Why Your Favorite NFL Team Might Win (or Lose) Five More Games Next Year
This rarely discussed, hidden factor is impacting NFL teams more than you think
by Jason Pauley
The Oakland Raiders have been below average for a long time. Their average record over the last 10 years has been 6–10. But in 2016 the Raiders went 12–4 and were tied for the 3rd best record in the NFL. This 12-win season was bracketed by a seven-win season in 2015 and a six-win season in 2017. In three years they won 7, 12, and 6. This five-win increase and six-win decrease occurred with the same QB (Derek Carr), the same two top WRs (Amari Cooper and Michael Crabtree), the same Pro Bowl linebacker (Khalil Mack) and the same head coach (Jack Del Rio). In this example, I’m using the Raiders to demonstrate the inconsistency of NFL teams from year to year, but I can use almost any team. Here are some stats from the last 20 years to show how frequent these types of swings are in the NFL:
- 22% of all 640 seasons (32 teams X 20 years) resulted in a win/loss shift of 5+ games
- Every team in the last 20 years has had at least one season with a win/loss shift of 5+ games
- Teams average a 5-game win/loss shift every 4.5 years
- An average of one team per season will experience a win/loss shift of 8+ games. That’s the equivalent of a baseball team winning or losing 81 more games than they did in the previous season. A win-shift that makes up 50% of the season’s schedule just doesn’t happen with a large sample size like baseball’s 162-game schedule, but on average it happens every year in the NFL.
Why did the Raiders have such a wild up-and-down swing in wins over the span of three years? It would be foolish to ignore the heavy influence that schedule strength plays on a team’s record each year. Although I mentioned some key players that were constant over those three years, the Raiders went through a number of changes to their personnel, as all teams do every year. Injuries (or lack of injuries) are always one of the biggest factors contributing to a team’s record each year. There are countless variables. However, I think there is a very important factor at play, one that is rarely acknowledged, but a factor that I believe is one of the biggest influencers on a team’s record. This article is about that hidden factor.
Experimenting in a vacuum
I began my analysis by flipping a coin. I flipped it 16 times to mirror an NFL season — heads for a win, tails for a loss. My coin went 10–6, and more than likely that team would make the NFL Playoffs (84% of 10–6 teams have made the playoffs since 1978).

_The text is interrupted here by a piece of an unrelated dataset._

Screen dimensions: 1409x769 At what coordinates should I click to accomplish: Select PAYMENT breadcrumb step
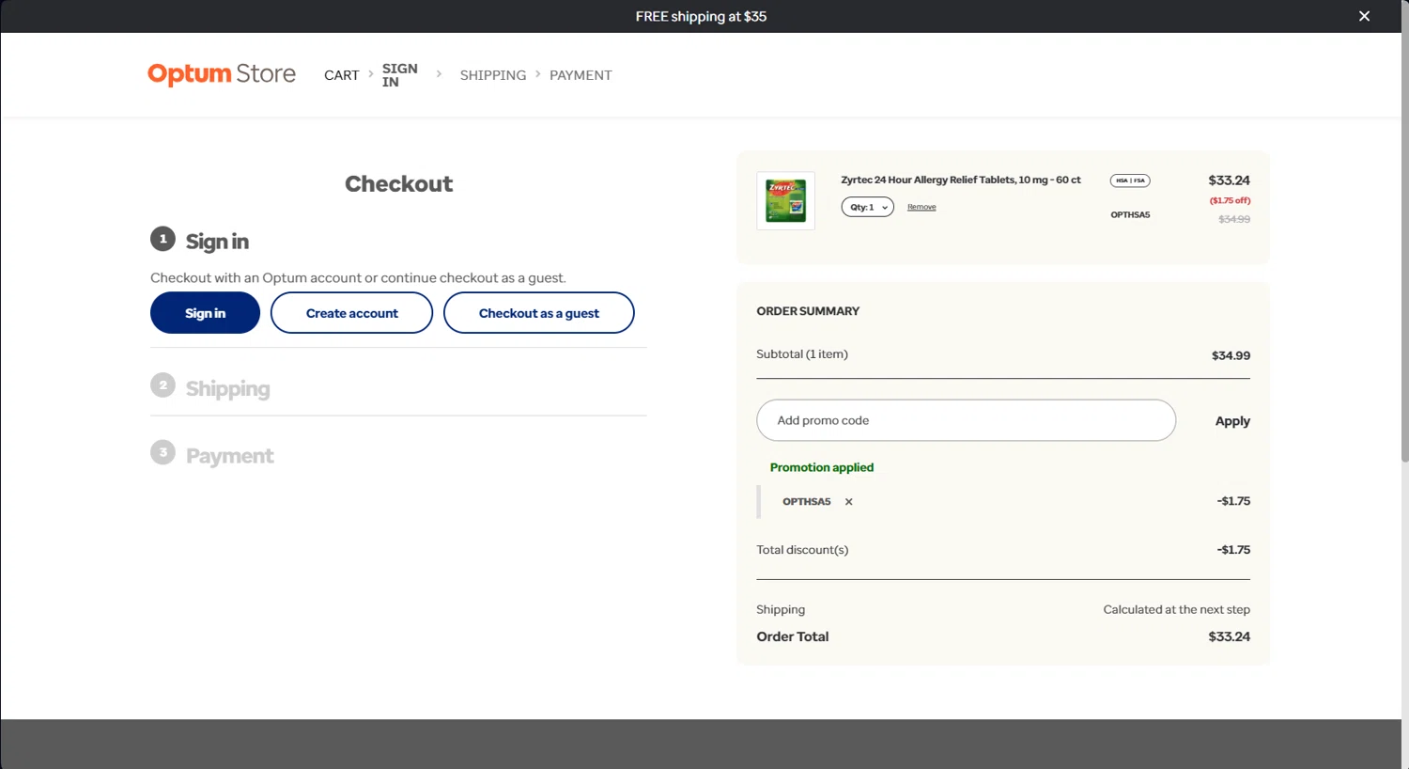(x=581, y=75)
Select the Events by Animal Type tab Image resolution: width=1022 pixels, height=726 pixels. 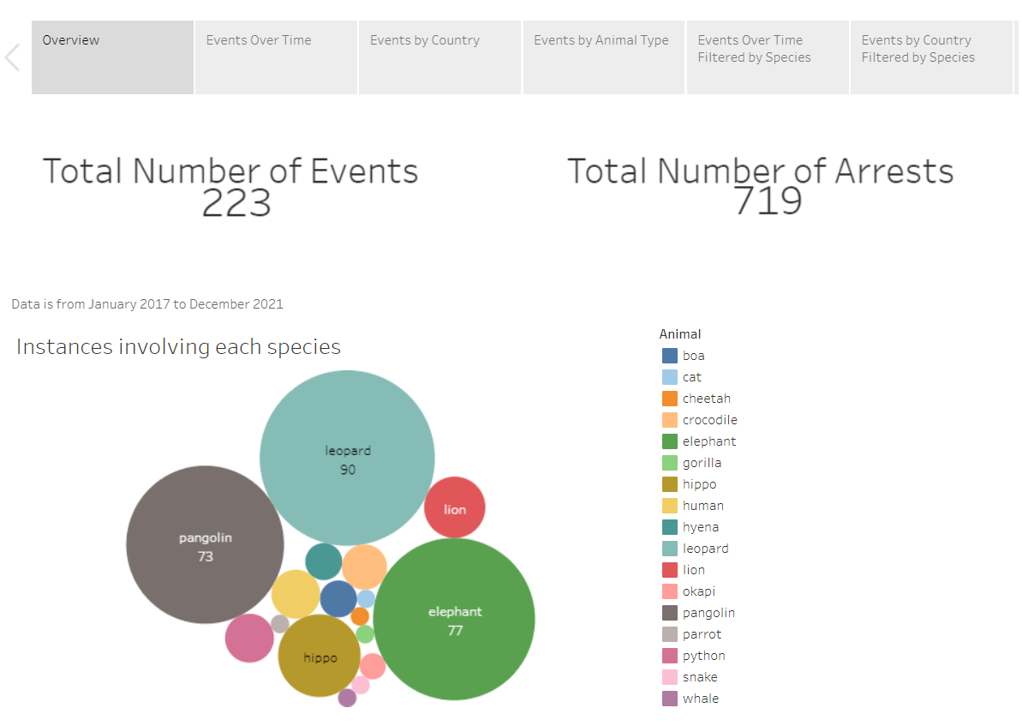[603, 57]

But everything we know about a coin is that, when looked at through the lens of wins and losses, it has a .500 winning percentage. A coin doesn’t change players, miss last-second field goals, change coaches or experience an ever-changing strength of schedule each year. If we flip the coin enough times, it will always approach 50% heads and 50% tails. But with such a small sample size like an NFL season, 16 flips isn’t a lot. It’s not much of an anomaly for a coin to end up heads or tails 10 or 11 times, instead of eight. In terms of probability, there is literally nothing more average than a coin flip. This is why I chose to use a coin flip to illustrate the random outcomes of a 16-game NFL season.
When I started this analysis, I used an actual coin that landed on heads 10 times and tails six times. I knew that with enough seasons, the most frequent outcome would be 8–8, but I didn’t know what percentage of seasons would be 8–8. I was also curious to know how often a perfectly average 8–8 team would win or lose enough games to have the one of the best or worst records in the league (about 12 to 14 wins or losses). Is it even possible for a perfectly average team to win 14 games due to the pure randomness of a 16-game schedule? So, to find out I flipped a coin 16,000 times to simulate 1,000 NFL seasons. Okay…I didn’t actually flip a coin as I did at the beginning of my experiment. I simulated 1,000 seasons, 16,000 coin flips using Excel. In an often referenced quote in NFL circles, including in this post by Brian Burke where he uses a statistically sound approach to the coin flip analogy, Bill Parcells once famously said “You are what your record says you are”. But the results from my experiment in the chart below will show you, that’s not true.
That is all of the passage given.